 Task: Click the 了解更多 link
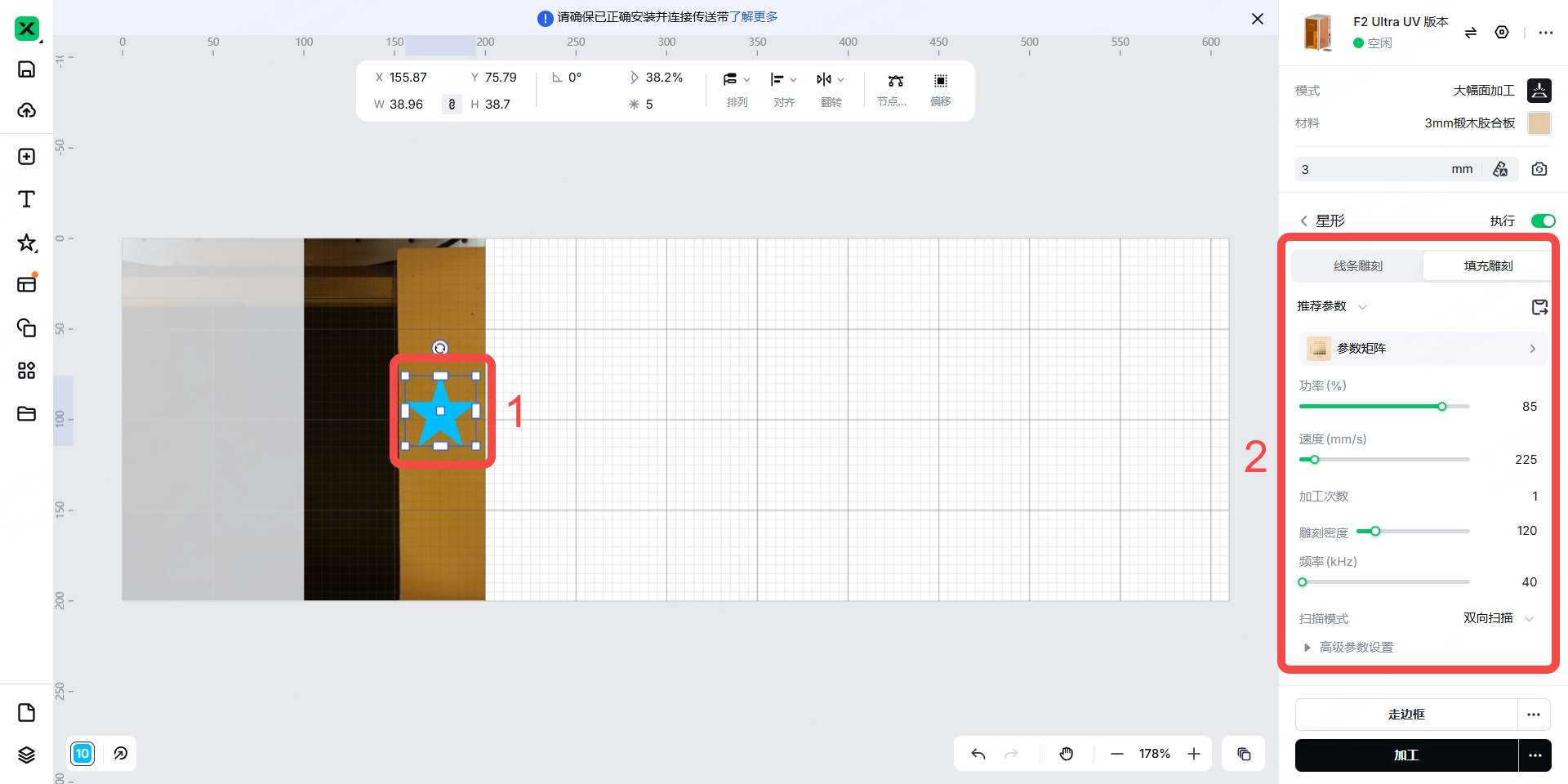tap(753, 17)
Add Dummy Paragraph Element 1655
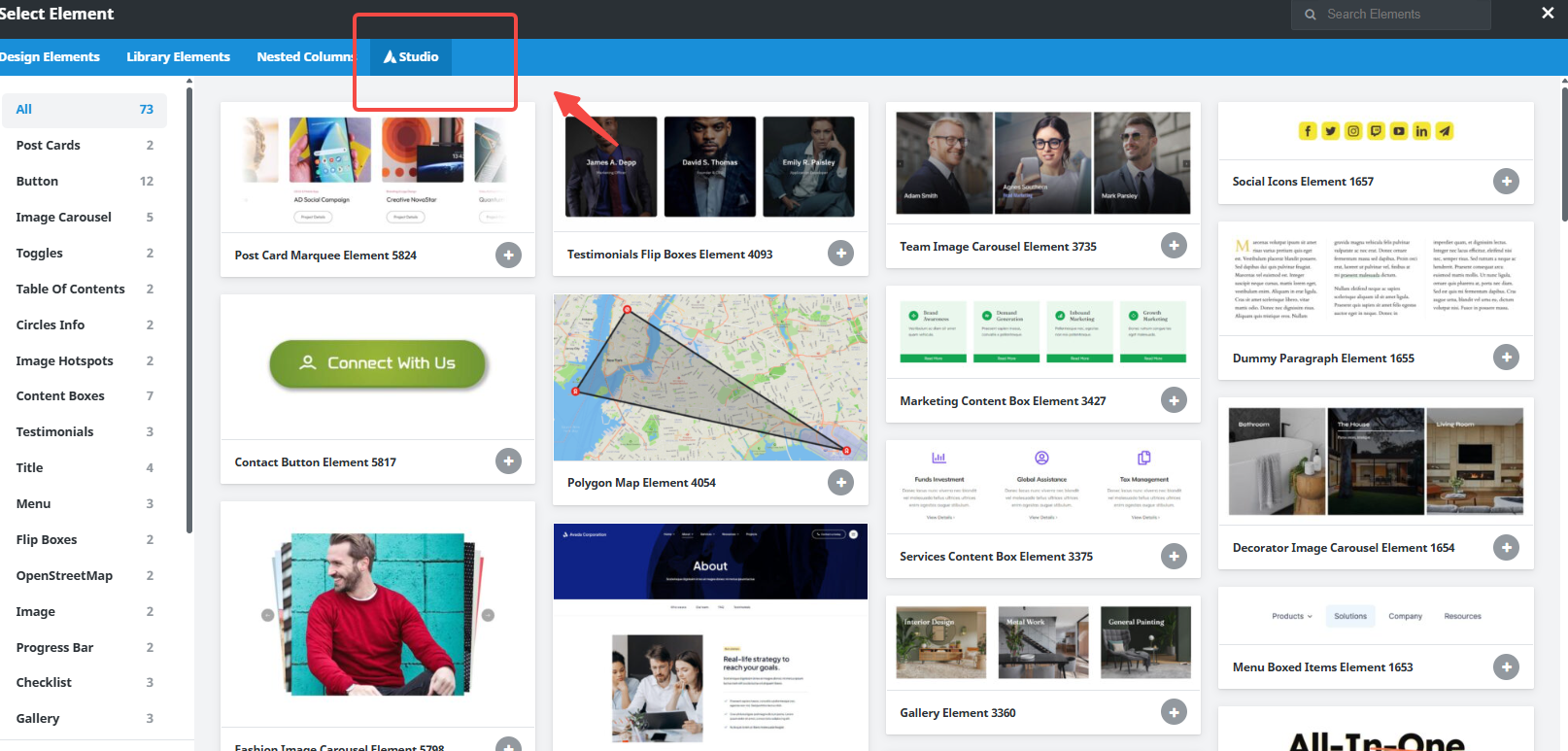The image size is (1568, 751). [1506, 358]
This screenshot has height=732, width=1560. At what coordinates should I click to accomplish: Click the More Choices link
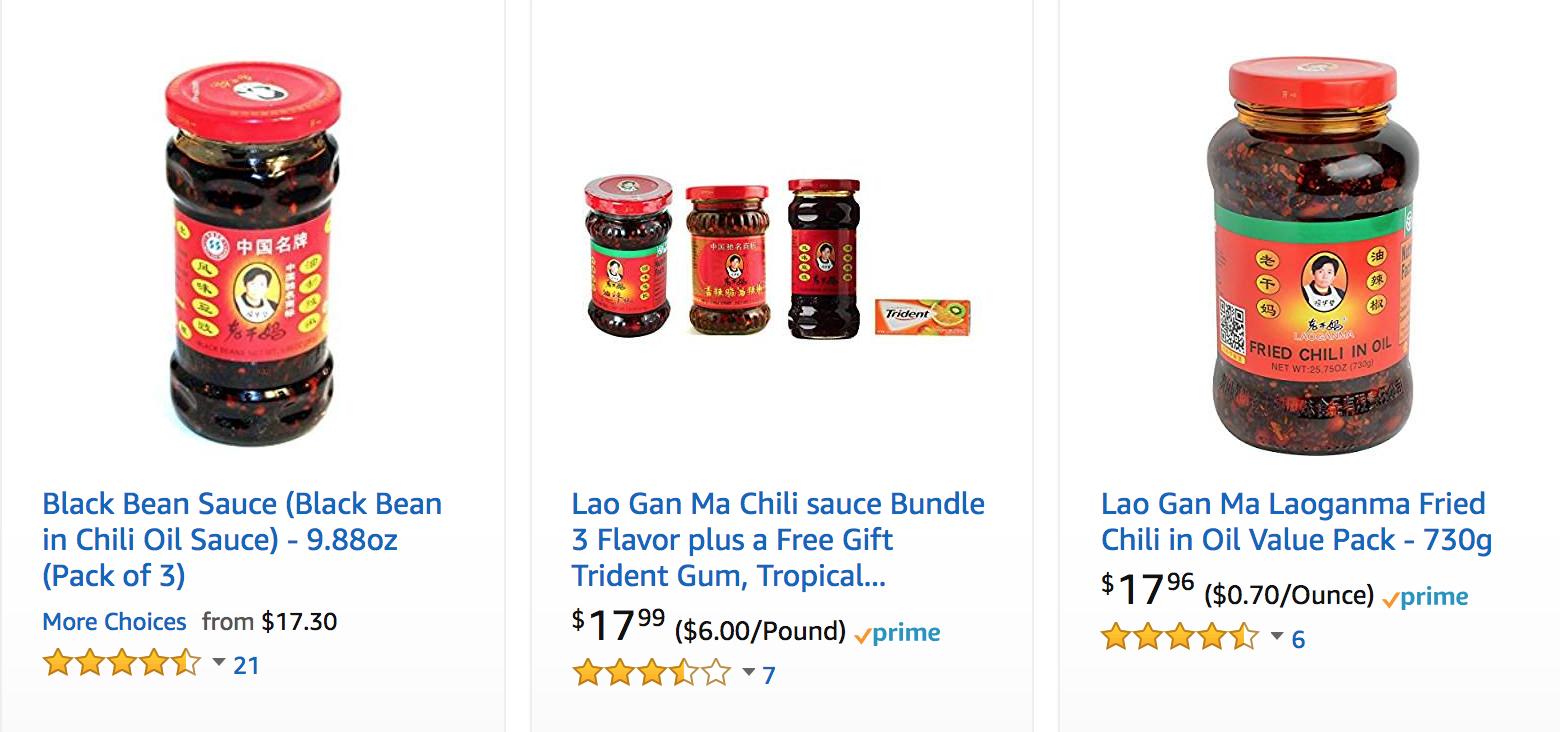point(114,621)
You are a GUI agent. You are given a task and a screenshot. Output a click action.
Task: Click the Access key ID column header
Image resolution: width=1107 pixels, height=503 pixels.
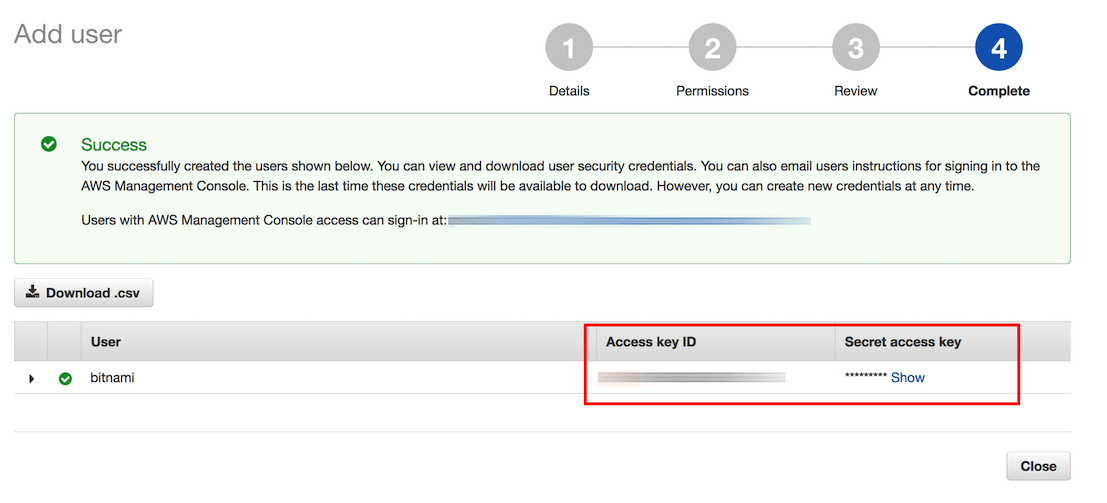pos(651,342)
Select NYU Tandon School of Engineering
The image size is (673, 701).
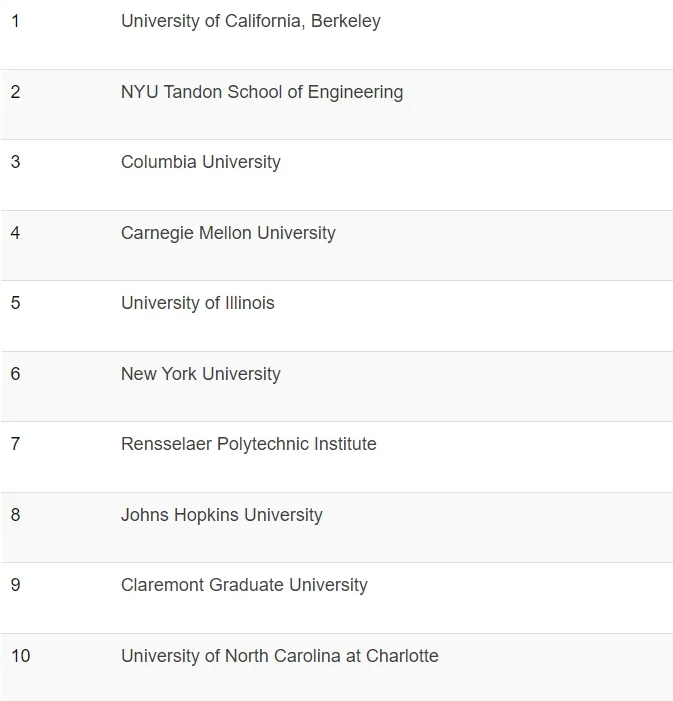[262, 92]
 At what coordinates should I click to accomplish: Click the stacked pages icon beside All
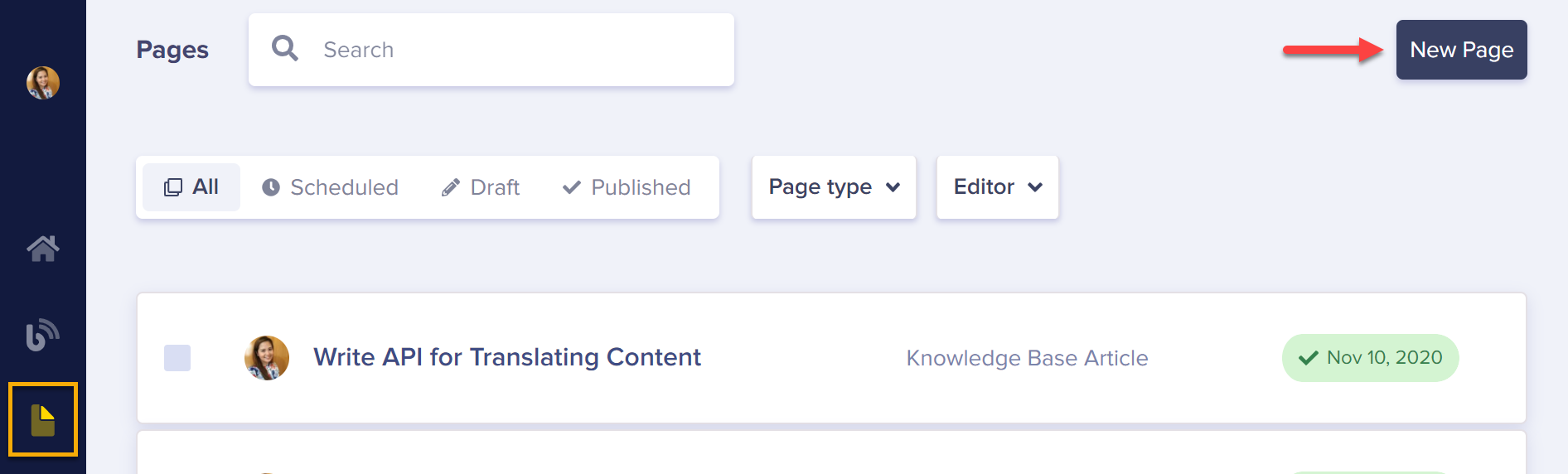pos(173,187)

════════

* [EXERCISE OBJECTIVE]:
The copy should hold exactly the lines from the line containing "Image resolution: width=1107" through the last line of the records, both included, and no pictures or other lines.

* [OUTPUT OF THE TASK]:
Image resolution: width=1107 pixels, height=503 pixels.
pos(651,342)
Select NYU Tandon School of Engineering
The image size is (673, 701).
[262, 92]
 At what coordinates should I click to accomplish: Click the stacked pages icon beside All
pos(173,187)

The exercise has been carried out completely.